Argentina debe impulsar reformas estructurales que incluyan un Estado más eficiente y cuentas fiscales ordenadas para afrontar de mejor manera la etapa posterior a la pandemia de COVID-19, afirmó el académico Federico Vacalebre.

El profesor de la Universidad del Centro de Estudios Macroeconómicos de Argentina (UCEMA) dijo en una entrevista con Xinhua que el sector público del país registró en abril pasado un déficit primario de 228.000 millones de pesos (unos 3.250 millones de dólares), producto de una alta emisión monetaria para afrontar la emergencia económica y sanitaria.

Argentina carece de financiamiento externo y, frente al freno de la actividad por la pandemia, emitió en los primeros cuatro meses del año la misma cantidad de moneda que en todo el año 2019, comparó Vacalebre.

“El reordenamiento del Estado y de las cuentas nacionales resulta inexorable ante un Estado descomunal financiado por una altísima emisión para tapar el déficit fiscal”, dijo el magíster en Economía Aplicada de la Universidad Católica Argentina (UCA).

El analista consideró que uno de los principales desafíos del país incluye “levantar el excedente monetario cuando se salga de la pandemia” y propiciar un “Estado eficiente, que gaste bien y que sea financiable”.

El nivel de actividad en Argentina puede caer este año hasta un 6,5 por ciento, dijo recientemente la Comisión Económica para América Latina (CEPAL).

El académico resaltó en ese marco la importancia de lograr un “acuerdo lógico” con acreedores de la deuda externa para evitar un “default” (cesación de pagos), ya que “tener credibilidad y mantener las reglas de juego es primordial para Argentina”.

En caso de no llegarse a un entendimiento con los bonistas con los que se negocia una reestructuración de deuda en torno a 66.000 millones de dólares, Argentina enfrentará mayor inflación y un aumento en los costos de financiación, afirmó el experto.

Vacalebre también considero que una reapertura por zonas geográficas y con estrictos protocolos sanitarios es clave para que Argentina pueda superar los efectos sociales y económicos de la cuarentena.

El aislamiento tuvo resultado positivo y después de más de 80 días seguimos esperando un pico de contagios, dijo el entrevistado.

“En el 85 por ciento del país hay pocos casos, por lo que ir hacia un esquema de apertura en zonas que no tienen riesgo parecería lo más racional para evitar un colapso social y económico”, afirmó.

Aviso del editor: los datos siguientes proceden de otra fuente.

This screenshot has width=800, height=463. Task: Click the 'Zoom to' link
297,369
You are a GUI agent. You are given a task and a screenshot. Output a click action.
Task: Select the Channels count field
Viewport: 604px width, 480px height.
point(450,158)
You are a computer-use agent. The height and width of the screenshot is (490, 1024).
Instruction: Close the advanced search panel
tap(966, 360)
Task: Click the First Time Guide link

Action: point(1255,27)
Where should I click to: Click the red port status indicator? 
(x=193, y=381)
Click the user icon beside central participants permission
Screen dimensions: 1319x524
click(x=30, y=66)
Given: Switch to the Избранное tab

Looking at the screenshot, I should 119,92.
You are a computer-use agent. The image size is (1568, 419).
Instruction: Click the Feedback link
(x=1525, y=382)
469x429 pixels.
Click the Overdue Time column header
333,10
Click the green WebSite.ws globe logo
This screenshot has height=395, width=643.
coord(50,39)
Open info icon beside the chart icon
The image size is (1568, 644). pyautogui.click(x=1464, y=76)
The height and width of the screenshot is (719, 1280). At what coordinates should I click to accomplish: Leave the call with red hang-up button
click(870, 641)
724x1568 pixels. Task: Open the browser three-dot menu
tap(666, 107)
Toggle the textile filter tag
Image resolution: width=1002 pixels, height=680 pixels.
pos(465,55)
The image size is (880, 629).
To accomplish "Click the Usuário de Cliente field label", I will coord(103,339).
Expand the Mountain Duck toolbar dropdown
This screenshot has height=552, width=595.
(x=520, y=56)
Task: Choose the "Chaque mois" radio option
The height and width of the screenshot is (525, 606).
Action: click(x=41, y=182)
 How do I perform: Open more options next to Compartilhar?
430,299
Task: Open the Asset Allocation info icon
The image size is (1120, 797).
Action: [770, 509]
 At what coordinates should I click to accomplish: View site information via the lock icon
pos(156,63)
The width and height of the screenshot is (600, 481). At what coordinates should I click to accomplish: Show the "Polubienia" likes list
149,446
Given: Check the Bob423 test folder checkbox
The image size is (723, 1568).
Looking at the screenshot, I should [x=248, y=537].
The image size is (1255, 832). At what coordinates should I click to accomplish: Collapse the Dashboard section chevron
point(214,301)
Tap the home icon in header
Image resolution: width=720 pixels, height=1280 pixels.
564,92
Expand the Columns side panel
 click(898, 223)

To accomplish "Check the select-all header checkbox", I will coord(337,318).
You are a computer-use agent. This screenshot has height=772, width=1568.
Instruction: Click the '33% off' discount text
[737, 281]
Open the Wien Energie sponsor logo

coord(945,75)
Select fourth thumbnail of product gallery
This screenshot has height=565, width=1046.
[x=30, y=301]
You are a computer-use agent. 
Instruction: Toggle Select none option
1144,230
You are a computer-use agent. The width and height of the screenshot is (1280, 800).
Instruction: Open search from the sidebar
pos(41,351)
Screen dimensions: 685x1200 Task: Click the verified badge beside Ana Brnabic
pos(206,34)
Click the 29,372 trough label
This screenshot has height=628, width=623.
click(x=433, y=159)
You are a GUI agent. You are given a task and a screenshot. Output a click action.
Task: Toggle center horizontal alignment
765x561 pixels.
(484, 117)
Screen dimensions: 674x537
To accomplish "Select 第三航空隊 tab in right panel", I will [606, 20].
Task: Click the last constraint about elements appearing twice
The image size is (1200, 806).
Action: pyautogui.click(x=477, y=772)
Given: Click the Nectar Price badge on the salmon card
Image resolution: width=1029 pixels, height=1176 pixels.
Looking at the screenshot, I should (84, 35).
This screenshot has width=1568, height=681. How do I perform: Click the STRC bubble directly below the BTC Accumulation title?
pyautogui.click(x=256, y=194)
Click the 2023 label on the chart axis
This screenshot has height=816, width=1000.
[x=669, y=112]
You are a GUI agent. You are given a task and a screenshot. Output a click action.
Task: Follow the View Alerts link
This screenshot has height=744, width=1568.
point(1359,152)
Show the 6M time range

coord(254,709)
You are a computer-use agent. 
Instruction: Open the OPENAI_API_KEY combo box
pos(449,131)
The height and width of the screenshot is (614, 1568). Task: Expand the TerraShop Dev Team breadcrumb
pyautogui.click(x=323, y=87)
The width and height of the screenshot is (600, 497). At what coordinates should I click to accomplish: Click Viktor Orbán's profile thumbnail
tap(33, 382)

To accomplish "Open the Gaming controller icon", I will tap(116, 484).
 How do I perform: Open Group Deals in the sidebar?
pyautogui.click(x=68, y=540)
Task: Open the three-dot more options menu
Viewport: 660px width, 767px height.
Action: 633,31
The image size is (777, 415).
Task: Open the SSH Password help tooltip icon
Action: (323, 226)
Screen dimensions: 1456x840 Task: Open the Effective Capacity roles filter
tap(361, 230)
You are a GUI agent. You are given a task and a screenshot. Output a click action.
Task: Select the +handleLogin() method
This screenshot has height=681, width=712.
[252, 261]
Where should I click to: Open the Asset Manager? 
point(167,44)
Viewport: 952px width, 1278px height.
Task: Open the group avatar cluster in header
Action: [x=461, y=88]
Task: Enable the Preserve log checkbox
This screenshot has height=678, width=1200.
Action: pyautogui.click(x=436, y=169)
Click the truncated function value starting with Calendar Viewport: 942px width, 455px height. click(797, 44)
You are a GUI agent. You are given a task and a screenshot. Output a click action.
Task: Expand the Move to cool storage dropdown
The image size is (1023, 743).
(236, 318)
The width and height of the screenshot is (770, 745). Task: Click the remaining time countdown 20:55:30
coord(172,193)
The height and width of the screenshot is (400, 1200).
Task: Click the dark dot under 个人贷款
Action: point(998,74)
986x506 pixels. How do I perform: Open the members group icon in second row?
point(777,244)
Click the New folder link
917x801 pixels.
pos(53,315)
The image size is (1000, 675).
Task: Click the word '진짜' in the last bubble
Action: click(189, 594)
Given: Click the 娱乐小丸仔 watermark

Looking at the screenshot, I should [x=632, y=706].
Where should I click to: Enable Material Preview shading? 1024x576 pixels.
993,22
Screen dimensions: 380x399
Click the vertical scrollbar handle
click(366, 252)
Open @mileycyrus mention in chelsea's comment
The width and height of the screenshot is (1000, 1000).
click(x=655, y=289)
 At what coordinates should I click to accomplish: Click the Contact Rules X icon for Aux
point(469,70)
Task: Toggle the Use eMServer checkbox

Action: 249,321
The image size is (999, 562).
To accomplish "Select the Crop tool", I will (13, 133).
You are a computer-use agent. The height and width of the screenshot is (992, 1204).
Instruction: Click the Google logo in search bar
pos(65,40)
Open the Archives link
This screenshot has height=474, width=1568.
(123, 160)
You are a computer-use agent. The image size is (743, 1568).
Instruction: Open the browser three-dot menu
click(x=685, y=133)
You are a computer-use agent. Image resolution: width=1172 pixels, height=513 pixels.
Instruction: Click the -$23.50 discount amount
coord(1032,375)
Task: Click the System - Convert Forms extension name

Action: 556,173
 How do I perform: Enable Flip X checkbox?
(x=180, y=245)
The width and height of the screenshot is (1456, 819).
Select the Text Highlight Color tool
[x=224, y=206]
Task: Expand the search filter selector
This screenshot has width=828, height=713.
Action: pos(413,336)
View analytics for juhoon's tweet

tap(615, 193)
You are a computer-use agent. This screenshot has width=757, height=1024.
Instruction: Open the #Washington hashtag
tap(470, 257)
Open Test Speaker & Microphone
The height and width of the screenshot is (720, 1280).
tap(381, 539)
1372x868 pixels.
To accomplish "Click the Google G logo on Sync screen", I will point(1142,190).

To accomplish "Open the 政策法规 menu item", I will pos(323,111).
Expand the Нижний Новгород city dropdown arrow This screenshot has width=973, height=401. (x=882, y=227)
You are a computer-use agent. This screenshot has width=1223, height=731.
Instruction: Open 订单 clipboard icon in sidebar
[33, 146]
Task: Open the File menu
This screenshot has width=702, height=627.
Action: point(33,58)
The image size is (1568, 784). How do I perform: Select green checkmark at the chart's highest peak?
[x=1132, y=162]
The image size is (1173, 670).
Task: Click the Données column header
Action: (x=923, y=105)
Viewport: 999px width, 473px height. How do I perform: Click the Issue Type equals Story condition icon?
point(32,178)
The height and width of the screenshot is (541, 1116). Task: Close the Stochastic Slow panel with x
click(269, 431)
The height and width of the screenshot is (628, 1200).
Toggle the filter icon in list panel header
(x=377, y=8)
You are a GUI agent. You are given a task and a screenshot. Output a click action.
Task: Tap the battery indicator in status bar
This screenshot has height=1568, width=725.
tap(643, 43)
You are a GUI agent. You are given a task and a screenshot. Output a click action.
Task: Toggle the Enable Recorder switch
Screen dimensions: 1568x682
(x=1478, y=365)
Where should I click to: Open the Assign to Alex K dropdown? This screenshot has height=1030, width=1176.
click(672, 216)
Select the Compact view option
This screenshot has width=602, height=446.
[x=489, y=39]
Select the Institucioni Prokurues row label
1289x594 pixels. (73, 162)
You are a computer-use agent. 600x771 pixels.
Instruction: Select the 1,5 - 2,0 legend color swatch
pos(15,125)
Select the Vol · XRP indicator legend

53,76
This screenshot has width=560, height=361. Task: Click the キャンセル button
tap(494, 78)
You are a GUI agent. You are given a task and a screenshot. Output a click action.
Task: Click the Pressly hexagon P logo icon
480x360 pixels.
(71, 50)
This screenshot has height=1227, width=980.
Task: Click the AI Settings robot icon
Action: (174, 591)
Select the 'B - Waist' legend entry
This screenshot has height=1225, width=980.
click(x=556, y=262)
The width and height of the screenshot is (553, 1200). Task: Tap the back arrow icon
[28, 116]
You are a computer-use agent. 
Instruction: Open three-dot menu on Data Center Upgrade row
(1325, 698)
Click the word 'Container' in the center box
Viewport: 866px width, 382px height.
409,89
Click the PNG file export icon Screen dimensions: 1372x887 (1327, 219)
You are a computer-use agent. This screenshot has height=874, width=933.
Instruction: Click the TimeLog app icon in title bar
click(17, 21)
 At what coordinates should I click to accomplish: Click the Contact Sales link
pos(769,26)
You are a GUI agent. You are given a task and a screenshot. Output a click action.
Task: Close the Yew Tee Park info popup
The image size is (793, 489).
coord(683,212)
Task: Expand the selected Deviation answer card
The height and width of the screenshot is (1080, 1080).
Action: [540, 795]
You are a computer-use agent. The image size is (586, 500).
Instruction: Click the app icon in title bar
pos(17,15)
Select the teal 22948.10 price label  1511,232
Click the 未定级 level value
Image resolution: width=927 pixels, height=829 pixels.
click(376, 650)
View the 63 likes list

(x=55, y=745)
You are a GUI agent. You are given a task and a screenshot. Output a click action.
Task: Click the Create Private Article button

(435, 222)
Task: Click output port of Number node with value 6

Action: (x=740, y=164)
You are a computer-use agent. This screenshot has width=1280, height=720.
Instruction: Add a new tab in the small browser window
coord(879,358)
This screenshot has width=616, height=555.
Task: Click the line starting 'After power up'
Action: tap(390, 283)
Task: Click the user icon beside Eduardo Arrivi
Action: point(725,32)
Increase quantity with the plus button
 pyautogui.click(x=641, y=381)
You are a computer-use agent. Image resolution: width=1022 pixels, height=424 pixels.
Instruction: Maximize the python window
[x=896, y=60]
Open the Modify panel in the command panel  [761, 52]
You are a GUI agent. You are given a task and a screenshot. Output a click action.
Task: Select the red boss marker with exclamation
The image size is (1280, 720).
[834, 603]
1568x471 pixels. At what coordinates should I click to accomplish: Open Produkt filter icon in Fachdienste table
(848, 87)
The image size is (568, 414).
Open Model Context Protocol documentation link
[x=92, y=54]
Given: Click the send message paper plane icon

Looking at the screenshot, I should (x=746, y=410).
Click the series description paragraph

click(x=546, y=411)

La nueva etapa debe hacer hincapié en protocolos sanitarios para evitar el riesgo de transmisión del virus, enfatizó el académico.

El presidente argentino, Alberto Fernández, anunció el jueves 4 de junio una extensión de la cuarentena hasta el 28 de este mes, con “aislamiento social” en la capital, Gran Buenos Aires y zonas de las provincias de Chaco, Córdoba, Río Negro y Chubut por su alta tasa de contagios, a diferencia del resto del país, que pasó a una etapa de “distanciamiento social”.

Consultado sobre los sectores que podrían ser considerados “ganadores” y “perdedores” en la etapa postpandemia, Vacalebre dijo que “no hay ganadores. Todos somos perdedores, la economía real y la especulativa”.

Sin embargo, el analista estimó que sectores vinculados a la tecnología y a los procesos digitales podrían salir airosos en tanto “puedan reconvertirse y capitalizar los cambio de paradigma”.

Argentina reportó su primer paciente de COVID-19 el 3 de marzo y confirmó hasta el miércoles 25.987 casos, de los cuales 735 fallecieron.